Airlink runway overrun in Pemba, Mozambique
in file CoM
Mozambican Airlines (LAM) is to invest up to US$120 million (€109 million) in new aircraft and is seeking both to intensify its presence on African routes and link South Africa to Lisbon, flagship carrier managing director João Carlos Po Jorge said in Lisbon recently.
“In Africa, we want to penetrate the South African market more and also offer the South African market to Portugal,” João Carlos Po Jorge told Lusa on the sidelines of an event in Lisbon.
The company also wants to offer more frequent flights to Dar Al Salam (Tanzania), Harare (Zimbabwe), Lusaka (Zambia) and Gaborone (Botswana).
“We are already working with companies [from these countries] so that, as soon as the market grows, we can service not only the regional market, but also the market through Lisbon,” he said.
To grow routes and ensure quality of service, the company will also invest in new aircraft.
“We are thinking of acquiring new co-financed leased or bank-financed aircraft, perhaps representing US$100 to 120 million [in investment] over three years, because our fleet is still small,” the airline’s general manager said.
After the difficult financial situation the group has gone through, the goal now was to focus on its core business and divest in other areas.
“Our intention in the coming years is to focus our activity on our core business – the airline – and divest in some areas like hotels, and so on,” he said.
João Carlos Po Jorge admitted, however, that the LAM group also wanted to retain a position in the catering business and handling of the passenger ground support business.
“The LAM group currently has about 14 affiliated companies.

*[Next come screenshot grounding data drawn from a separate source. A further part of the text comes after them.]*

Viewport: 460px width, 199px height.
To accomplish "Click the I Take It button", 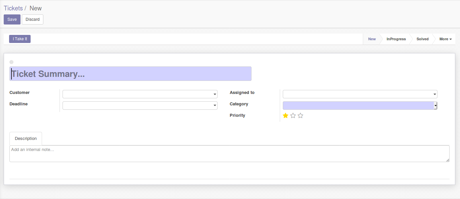I will [20, 39].

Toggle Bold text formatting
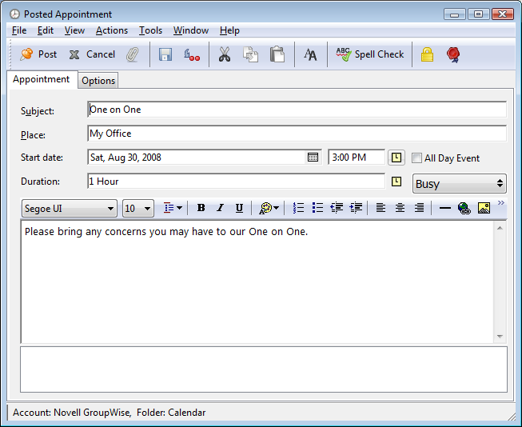pyautogui.click(x=201, y=208)
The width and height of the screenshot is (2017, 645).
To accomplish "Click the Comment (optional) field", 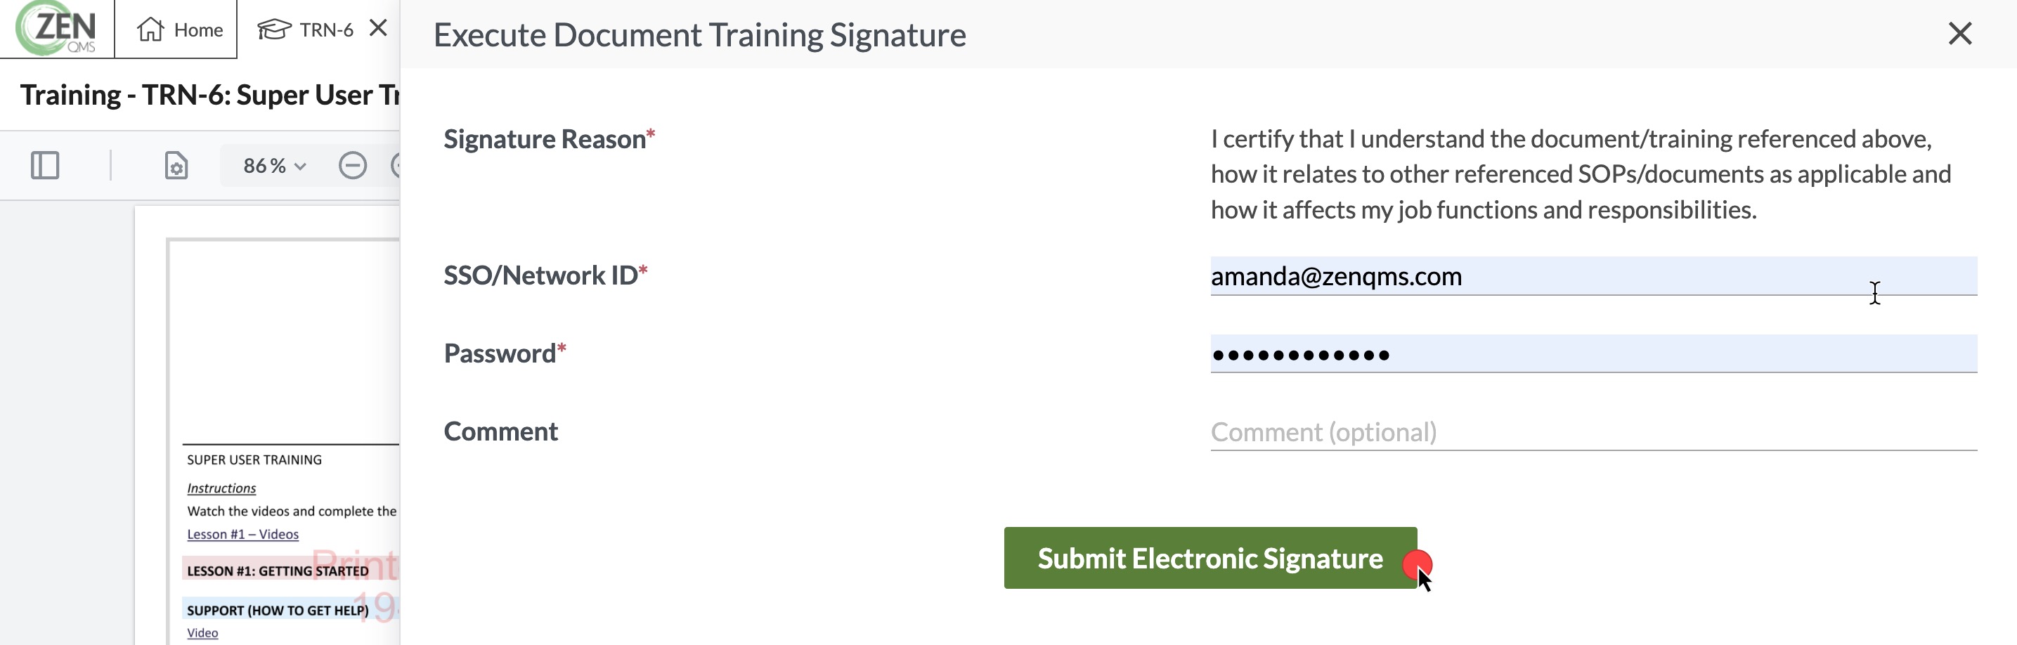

We are currently leaving four or five, and the others, it is [only] a matter of time,” he added.
As for the company’s financial situation, the company’s director said that LAM would reach break-even later this year.
“We think that by the end of this year we will hit break-even, but we have accumulated losses.”
The planned divestment, which will raise about US$14-16 million (€12.6-14.3 million), will help offset some of the losses, “but it does not cover the investment at all,” he admitted.
However, João Carlos Po Jorge said there will be no “drastic reductions” in the group’s staffing levels.
“We are seeing if we can relocate some people, either within the organisation or in our affiliates. But we think we will no longer have the surplus we would have had, so there will be no drastic staff reductions,” he said.
At the moment, the company has a restructuring plan in progress, and the company, barred from operating in European airspace for safety reasons, announced just this month its return to the European market, with a flight to Lisbon.
Mozambican President Filipe Nyusi stated in 2017 that Mozambique needed to give make more room for private sector involvement in air and land passenger transport in the country.